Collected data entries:
= = = =
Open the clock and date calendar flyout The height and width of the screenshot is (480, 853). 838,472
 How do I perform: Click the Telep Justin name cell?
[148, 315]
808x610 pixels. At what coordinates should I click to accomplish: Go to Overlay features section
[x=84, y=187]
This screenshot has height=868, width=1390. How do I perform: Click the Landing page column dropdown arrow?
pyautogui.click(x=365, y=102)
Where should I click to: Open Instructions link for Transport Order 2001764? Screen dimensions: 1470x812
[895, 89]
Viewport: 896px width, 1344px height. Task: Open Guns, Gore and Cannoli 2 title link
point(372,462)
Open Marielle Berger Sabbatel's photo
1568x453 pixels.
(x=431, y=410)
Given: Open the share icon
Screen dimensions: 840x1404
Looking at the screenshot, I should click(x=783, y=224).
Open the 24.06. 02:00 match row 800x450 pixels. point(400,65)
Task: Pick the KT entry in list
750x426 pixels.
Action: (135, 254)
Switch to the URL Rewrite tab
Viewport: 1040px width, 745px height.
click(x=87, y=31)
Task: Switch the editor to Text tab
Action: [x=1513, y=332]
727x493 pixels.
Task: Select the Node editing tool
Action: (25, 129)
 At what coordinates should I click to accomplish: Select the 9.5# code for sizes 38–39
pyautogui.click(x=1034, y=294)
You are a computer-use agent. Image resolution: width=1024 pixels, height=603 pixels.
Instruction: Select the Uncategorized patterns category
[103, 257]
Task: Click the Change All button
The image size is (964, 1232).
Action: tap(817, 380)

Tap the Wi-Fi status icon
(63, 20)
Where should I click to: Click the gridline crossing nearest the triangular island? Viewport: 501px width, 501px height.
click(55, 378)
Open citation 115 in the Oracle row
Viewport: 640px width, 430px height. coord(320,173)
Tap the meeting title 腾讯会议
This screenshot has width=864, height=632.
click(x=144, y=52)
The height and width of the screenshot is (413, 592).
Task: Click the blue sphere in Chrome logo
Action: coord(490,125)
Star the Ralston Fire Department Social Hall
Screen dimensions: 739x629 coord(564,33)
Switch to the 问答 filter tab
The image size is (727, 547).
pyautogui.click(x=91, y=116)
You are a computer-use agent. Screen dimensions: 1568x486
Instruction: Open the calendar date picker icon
= = = =
__What the task requires__.
From the records given above, copy all lines containing "computer".

__Reply to the task__.
You are a computer-use agent. Image resolution: width=1024 pixels, height=603 pixels.
You are a computer-use agent. Screen dimensions: 1568x486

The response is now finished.